Wednesday, July 7, 2010

Outcasts United

Each year the Connections Program on campus picks a book for the year.  This year it is "Outcasts United" by Warren St. John.  It is about a small town, Clarkston, Georgia, just outside of Atlanta that has become the home of refugees from no less than 50 different countries.  Many are driven from their homes due to the violence there and know little English if any.  They have come to the country legally and try to find their way in a new and strange land in a town that has difficulty accepting the forced change in their home.

The story is about the young boys who come together playing soccer.  There is hope and encouragement throughout, but there is also a disturbing look at a complicated life.  I can't help but think what I would do if placed in the same situation.  Not that of the boys playing soccer, but of the residents of Clarkston.  Their quite little all-American town changed right before their eyes in a matter of 10 years or so.  People from all different nationalities complete with authentic dress, became part of the everyday scenery.  It made them uncomfortable and a lot of the residents chose to hide from rather than embrace the change.

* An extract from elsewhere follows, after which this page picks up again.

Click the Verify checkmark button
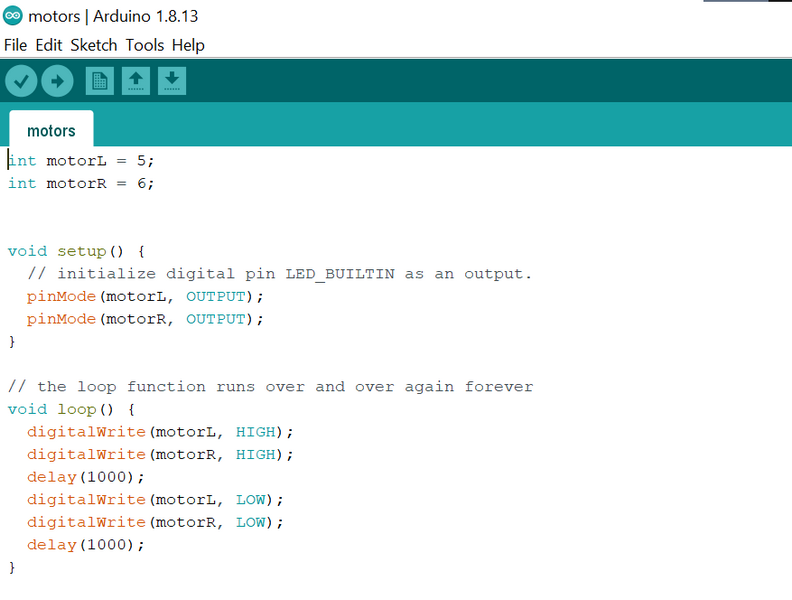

I couldn't help but think of my last ward.  The Riverwalk apartments were included in the ward boundaries.  There was a family from Burma that spoke the Karen language.  Do you know how hard it is to find someone that speaks Karen?  Let's just say we spend a lot of time smiling and gesturing.  I didn't realize it until this book that they were also part of the refugee relocation program.  They had originally been placed in the Salt Lake area where they joined the church.  Now they are in Logan trying to find their way in this new life.  How am I going to react?

Our neighborhood has a lot of non-caucasions.  The Soccer World Cup brought out Brazilian flags and cheers from around the neighborhood.  Some from El Salvador, some from Mexico, and of course Brazil.  The United States, even in little Logan, Utah is becoming more diverse with each passing year.  Are you going to embrace the change and help those going through it, or run and hide behind closed doors and hope to wake up one day and find it all gone?

Something to think about.

Story line:  Excellent.  Hope, tenderness, tough love.
Language: Clean actually. The coach allows no swearing on the team. Two f-bombs in quotes though.
Difficult/adult content: minimum.  Some stories of the team members past are difficult but nothing scaring.


  1. Awww, the riverwalk apartments!

    i want to read that book!

  2. yeah, awww Riverwalk. Fistfighting mothers, second-hand smoke at night... those were the days. You would enjoy the book.